┏━━

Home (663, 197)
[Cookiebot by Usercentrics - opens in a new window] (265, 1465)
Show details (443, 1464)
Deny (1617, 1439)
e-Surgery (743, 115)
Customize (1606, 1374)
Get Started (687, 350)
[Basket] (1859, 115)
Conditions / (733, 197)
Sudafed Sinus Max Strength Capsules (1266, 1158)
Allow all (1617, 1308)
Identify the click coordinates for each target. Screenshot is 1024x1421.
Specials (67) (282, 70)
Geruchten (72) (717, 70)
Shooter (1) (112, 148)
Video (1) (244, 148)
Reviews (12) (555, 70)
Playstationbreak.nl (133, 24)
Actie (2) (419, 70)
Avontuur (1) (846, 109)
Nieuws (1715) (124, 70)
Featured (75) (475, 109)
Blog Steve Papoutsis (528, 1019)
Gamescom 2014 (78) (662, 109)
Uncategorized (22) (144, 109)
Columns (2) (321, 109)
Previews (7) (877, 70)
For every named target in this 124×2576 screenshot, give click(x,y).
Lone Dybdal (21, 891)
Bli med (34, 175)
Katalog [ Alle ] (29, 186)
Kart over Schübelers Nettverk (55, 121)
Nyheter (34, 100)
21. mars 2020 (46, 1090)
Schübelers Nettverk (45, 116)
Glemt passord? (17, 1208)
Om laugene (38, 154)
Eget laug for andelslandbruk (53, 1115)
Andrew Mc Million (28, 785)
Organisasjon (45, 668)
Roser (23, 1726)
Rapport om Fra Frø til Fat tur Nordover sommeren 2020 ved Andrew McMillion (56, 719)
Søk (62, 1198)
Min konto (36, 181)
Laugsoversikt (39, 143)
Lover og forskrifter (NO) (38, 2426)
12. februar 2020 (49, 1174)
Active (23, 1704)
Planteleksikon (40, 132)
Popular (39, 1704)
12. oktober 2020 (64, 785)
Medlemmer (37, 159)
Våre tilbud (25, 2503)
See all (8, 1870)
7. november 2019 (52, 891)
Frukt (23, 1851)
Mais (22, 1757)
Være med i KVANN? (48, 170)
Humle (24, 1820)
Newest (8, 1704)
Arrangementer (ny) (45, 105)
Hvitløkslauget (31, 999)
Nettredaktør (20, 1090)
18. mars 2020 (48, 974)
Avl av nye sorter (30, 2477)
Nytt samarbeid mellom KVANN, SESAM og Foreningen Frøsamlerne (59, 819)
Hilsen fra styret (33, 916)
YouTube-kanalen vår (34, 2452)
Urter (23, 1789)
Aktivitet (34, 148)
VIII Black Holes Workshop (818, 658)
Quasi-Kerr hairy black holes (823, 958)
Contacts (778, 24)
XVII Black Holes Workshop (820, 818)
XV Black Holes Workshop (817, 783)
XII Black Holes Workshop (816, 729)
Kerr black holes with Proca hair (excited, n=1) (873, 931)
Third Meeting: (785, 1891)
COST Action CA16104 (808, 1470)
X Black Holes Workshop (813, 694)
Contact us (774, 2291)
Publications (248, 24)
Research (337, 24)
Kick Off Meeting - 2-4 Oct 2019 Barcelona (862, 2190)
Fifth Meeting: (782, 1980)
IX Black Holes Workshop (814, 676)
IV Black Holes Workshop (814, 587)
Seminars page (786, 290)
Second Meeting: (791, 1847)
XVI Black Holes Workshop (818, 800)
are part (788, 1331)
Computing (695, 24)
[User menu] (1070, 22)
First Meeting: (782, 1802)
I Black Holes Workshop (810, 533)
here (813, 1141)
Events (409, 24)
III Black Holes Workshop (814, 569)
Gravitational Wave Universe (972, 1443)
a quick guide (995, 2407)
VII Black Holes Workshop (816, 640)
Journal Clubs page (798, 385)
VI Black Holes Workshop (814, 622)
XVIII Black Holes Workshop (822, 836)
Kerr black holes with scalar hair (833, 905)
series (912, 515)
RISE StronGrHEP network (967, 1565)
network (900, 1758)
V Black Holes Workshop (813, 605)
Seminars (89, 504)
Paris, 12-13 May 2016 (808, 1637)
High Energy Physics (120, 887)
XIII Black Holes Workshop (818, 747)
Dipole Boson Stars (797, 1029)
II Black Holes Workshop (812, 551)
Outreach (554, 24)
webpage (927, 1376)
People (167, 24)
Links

┗━━

> **What you are asked to do**
Your reply should contain every entry, repeated exactly.

> **Your response**
Home (663, 197)
[Cookiebot by Usercentrics - opens in a new window] (265, 1465)
Show details (443, 1464)
Deny (1617, 1439)
e-Surgery (743, 115)
Customize (1606, 1374)
Get Started (687, 350)
[Basket] (1859, 115)
Conditions / (733, 197)
Sudafed Sinus Max Strength Capsules (1266, 1158)
Allow all (1617, 1308)
Identify the click coordinates for each target. Screenshot is 1024x1421.
Specials (67) (282, 70)
Geruchten (72) (717, 70)
Shooter (1) (112, 148)
Video (1) (244, 148)
Reviews (12) (555, 70)
Playstationbreak.nl (133, 24)
Actie (2) (419, 70)
Avontuur (1) (846, 109)
Nieuws (1715) (124, 70)
Featured (75) (475, 109)
Blog Steve Papoutsis (528, 1019)
Gamescom 2014 (78) (662, 109)
Uncategorized (22) (144, 109)
Columns (2) (321, 109)
Previews (7) (877, 70)
For every named target in this 124×2576 screenshot, give click(x,y).
Lone Dybdal (21, 891)
Bli med (34, 175)
Katalog [ Alle ] (29, 186)
Kart over Schübelers Nettverk (55, 121)
Nyheter (34, 100)
21. mars 2020 (46, 1090)
Schübelers Nettverk (45, 116)
Glemt passord? (17, 1208)
Om laugene (38, 154)
Eget laug for andelslandbruk (53, 1115)
Andrew Mc Million (28, 785)
Organisasjon (45, 668)
Roser (23, 1726)
Rapport om Fra Frø til Fat tur Nordover sommeren 2020 ved Andrew McMillion (56, 719)
Søk (62, 1198)
Min konto (36, 181)
Laugsoversikt (39, 143)
Lover og forskrifter (NO) (38, 2426)
12. februar 2020 (49, 1174)
Active (23, 1704)
Planteleksikon (40, 132)
Popular (39, 1704)
12. oktober 2020 (64, 785)
Medlemmer (37, 159)
Våre tilbud (25, 2503)
See all (8, 1870)
7. november 2019 (52, 891)
Frukt (23, 1851)
Mais (22, 1757)
Være med i KVANN? (48, 170)
Humle (24, 1820)
Newest (8, 1704)
Arrangementer (ny) (45, 105)
Hvitløkslauget (31, 999)
Nettredaktør (20, 1090)
18. mars 2020 (48, 974)
Avl av nye sorter (30, 2477)
Nytt samarbeid mellom KVANN, SESAM og Foreningen Frøsamlerne (59, 819)
Hilsen fra styret (33, 916)
YouTube-kanalen vår (34, 2452)
Urter (23, 1789)
Aktivitet (34, 148)
VIII Black Holes Workshop (818, 658)
Quasi-Kerr hairy black holes (823, 958)
Contacts (778, 24)
XVII Black Holes Workshop (820, 818)
XV Black Holes Workshop (817, 783)
XII Black Holes Workshop (816, 729)
Kerr black holes with Proca hair (excited, n=1) (873, 931)
Third Meeting: (785, 1891)
COST Action CA16104 (808, 1470)
X Black Holes Workshop (813, 694)
Contact us (774, 2291)
Publications (248, 24)
Research (337, 24)
Kick Off Meeting - 2-4 Oct 2019 Barcelona (862, 2190)
Fifth Meeting: (782, 1980)
IX Black Holes Workshop (814, 676)
IV Black Holes Workshop (814, 587)
Seminars page (786, 290)
Second Meeting: (791, 1847)
XVI Black Holes Workshop (818, 800)
are part (788, 1331)
Computing (695, 24)
[User menu] (1070, 22)
First Meeting: (782, 1802)
I Black Holes Workshop (810, 533)
here (813, 1141)
Events (409, 24)
III Black Holes Workshop (814, 569)
Gravitational Wave Universe (972, 1443)
a quick guide (995, 2407)
VII Black Holes Workshop (816, 640)
Journal Clubs page (798, 385)
VI Black Holes Workshop (814, 622)
XVIII Black Holes Workshop (822, 836)
Kerr black holes with scalar hair (833, 905)
series (912, 515)
RISE StronGrHEP network (967, 1565)
network (900, 1758)
V Black Holes Workshop (813, 605)
Seminars (89, 504)
Paris, 12-13 May 2016 (808, 1637)
High Energy Physics (120, 887)
XIII Black Holes Workshop (818, 747)
Dipole Boson Stars (797, 1029)
II Black Holes Workshop (812, 551)
Outreach (554, 24)
webpage (927, 1376)
People (167, 24)
Links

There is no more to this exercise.